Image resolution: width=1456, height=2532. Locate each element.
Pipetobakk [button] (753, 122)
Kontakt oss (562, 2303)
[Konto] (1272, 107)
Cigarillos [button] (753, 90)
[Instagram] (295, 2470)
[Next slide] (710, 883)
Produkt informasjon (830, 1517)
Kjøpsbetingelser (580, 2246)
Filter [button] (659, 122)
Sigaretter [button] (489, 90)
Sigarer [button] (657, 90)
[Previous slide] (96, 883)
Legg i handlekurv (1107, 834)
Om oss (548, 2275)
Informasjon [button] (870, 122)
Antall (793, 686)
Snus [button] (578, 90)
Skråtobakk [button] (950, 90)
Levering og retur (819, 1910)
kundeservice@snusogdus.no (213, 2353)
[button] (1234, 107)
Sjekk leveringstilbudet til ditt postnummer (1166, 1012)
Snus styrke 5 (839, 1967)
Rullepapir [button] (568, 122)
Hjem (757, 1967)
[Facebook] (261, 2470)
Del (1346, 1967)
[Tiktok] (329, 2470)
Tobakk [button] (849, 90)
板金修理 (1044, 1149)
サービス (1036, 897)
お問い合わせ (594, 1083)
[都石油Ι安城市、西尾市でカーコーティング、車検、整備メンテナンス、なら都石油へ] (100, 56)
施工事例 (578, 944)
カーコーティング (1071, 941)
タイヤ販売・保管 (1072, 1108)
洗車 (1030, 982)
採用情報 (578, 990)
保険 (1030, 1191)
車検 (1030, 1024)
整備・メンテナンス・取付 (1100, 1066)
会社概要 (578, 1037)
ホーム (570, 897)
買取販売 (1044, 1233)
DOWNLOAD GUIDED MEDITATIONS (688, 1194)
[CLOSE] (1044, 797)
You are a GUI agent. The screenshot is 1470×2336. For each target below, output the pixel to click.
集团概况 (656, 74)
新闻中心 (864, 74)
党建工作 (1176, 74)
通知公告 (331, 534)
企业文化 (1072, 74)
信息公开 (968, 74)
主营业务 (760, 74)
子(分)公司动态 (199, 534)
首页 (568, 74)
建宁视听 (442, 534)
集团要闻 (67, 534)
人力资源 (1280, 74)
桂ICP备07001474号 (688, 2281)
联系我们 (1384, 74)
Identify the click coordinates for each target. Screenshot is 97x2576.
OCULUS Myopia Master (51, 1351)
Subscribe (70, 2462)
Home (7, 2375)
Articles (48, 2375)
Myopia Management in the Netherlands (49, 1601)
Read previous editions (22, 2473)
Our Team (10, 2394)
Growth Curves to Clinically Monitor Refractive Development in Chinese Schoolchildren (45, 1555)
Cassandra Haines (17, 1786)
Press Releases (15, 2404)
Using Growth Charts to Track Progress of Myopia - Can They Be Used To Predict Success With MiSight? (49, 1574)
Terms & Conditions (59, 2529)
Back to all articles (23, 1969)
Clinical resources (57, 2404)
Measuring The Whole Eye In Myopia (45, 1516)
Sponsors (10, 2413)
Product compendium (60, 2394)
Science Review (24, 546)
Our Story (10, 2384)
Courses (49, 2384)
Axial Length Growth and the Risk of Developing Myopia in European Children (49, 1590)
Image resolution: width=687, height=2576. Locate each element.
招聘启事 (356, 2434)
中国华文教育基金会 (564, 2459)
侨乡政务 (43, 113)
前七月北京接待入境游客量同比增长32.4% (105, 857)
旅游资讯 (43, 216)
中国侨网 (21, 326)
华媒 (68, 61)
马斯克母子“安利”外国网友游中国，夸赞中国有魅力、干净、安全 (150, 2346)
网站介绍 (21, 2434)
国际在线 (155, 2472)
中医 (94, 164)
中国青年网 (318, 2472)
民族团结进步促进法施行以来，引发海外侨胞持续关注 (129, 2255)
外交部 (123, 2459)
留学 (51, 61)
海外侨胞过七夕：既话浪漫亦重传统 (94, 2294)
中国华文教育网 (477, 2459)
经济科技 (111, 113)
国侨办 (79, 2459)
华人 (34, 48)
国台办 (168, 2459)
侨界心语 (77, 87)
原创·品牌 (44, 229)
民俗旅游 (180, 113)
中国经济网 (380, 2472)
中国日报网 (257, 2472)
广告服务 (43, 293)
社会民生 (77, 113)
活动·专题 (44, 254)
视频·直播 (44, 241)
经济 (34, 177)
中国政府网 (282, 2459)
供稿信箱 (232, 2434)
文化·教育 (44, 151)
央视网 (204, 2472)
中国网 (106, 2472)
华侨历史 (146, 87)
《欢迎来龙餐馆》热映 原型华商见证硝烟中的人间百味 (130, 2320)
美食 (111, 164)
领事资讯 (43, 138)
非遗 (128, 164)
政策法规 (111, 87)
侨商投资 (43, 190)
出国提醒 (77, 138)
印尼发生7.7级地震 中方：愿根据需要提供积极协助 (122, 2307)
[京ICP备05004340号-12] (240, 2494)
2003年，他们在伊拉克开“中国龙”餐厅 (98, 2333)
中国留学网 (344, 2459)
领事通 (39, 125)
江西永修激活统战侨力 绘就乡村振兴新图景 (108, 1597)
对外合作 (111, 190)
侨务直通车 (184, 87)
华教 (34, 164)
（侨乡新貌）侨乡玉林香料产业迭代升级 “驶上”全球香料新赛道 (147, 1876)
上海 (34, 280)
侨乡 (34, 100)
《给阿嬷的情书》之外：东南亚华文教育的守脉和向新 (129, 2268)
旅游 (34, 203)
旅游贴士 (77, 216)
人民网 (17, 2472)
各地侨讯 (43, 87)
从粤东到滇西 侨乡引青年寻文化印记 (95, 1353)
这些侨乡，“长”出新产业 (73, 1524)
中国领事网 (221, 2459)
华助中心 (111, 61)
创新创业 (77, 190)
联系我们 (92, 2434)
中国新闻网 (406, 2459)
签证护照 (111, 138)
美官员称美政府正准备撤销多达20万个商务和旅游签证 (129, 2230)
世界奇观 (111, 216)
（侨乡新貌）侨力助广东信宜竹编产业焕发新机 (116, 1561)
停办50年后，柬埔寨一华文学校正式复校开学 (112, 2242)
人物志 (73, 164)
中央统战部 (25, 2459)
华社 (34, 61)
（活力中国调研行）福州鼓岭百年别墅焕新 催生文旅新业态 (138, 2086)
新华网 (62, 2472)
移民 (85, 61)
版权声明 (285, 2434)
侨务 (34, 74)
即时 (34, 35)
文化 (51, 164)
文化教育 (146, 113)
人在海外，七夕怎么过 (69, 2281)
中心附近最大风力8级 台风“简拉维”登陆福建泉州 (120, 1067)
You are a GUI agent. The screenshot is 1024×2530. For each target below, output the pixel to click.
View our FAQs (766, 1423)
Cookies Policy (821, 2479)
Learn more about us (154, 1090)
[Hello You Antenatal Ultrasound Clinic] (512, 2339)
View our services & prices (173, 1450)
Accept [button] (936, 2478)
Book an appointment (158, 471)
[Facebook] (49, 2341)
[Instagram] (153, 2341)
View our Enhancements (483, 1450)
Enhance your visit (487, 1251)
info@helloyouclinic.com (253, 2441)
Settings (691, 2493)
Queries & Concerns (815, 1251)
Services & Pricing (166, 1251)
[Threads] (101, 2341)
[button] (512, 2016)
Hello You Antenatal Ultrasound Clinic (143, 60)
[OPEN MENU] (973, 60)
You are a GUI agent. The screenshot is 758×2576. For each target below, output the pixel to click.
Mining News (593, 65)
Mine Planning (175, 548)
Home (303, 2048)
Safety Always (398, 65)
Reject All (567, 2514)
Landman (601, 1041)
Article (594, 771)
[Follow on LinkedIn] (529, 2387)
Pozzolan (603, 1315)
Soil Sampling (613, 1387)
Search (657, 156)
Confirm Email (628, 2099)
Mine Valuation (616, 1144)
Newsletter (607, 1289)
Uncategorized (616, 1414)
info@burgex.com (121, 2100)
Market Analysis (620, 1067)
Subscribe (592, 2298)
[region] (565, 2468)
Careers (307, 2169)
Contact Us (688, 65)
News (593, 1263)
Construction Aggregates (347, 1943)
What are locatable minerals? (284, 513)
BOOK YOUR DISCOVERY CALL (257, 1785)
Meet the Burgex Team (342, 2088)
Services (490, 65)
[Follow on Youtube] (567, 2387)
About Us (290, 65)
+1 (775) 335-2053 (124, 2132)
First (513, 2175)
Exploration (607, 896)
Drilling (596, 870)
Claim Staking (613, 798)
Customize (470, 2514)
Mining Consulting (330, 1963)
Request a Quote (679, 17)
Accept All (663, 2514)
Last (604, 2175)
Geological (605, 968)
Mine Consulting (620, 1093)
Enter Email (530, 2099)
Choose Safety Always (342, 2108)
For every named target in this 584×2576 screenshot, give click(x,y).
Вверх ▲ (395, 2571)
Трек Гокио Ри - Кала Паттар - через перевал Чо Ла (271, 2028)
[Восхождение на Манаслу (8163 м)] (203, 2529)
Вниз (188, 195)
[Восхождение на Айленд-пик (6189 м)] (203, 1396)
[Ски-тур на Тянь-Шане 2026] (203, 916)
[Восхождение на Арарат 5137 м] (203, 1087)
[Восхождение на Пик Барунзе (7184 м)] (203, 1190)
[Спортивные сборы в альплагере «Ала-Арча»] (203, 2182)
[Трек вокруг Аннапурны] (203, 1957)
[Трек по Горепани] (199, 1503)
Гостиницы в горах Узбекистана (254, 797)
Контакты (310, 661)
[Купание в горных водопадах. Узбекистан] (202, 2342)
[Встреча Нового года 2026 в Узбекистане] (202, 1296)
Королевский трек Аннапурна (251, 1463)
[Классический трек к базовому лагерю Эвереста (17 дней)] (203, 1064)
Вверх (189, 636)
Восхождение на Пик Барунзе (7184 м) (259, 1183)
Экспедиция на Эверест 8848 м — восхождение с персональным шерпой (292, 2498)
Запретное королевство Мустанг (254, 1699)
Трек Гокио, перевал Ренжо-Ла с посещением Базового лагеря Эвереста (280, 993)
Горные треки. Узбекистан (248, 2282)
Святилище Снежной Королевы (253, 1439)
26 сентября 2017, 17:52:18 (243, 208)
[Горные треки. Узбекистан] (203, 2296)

_Problem_
Copy, without any change, the lines from the one that contains "Вверх ▲ (395, 2571)" to the final line of the entries above.

_Solution_
Вверх ▲ (395, 2571)
Трек Гокио Ри - Кала Паттар - через перевал Чо Ла (271, 2028)
[Восхождение на Манаслу (8163 м)] (203, 2529)
Вниз (188, 195)
[Восхождение на Айленд-пик (6189 м)] (203, 1396)
[Ски-тур на Тянь-Шане 2026] (203, 916)
[Восхождение на Арарат 5137 м] (203, 1087)
[Восхождение на Пик Барунзе (7184 м)] (203, 1190)
[Спортивные сборы в альплагере «Ала-Арча»] (203, 2182)
[Трек вокруг Аннапурны] (203, 1957)
[Трек по Горепани] (199, 1503)
Гостиницы в горах Узбекистана (254, 797)
Контакты (310, 661)
[Купание в горных водопадах. Узбекистан] (202, 2342)
[Встреча Нового года 2026 в Узбекистане] (202, 1296)
Королевский трек Аннапурна (251, 1463)
[Классический трек к базовому лагерю Эвереста (17 дней)] (203, 1064)
Вверх (189, 636)
Восхождение на Пик Барунзе (7184 м) (259, 1183)
Экспедиция на Эверест 8848 м — восхождение с персональным шерпой (292, 2498)
Запретное королевство Мустанг (254, 1699)
Трек Гокио, перевал Ренжо-Ла с посещением Базового лагеря Эвереста (280, 993)
Горные треки. Узбекистан (248, 2282)
Святилище Снежной Королевы (253, 1439)
26 сентября 2017, 17:52:18 (243, 208)
[Горные треки. Узбекистан] (203, 2296)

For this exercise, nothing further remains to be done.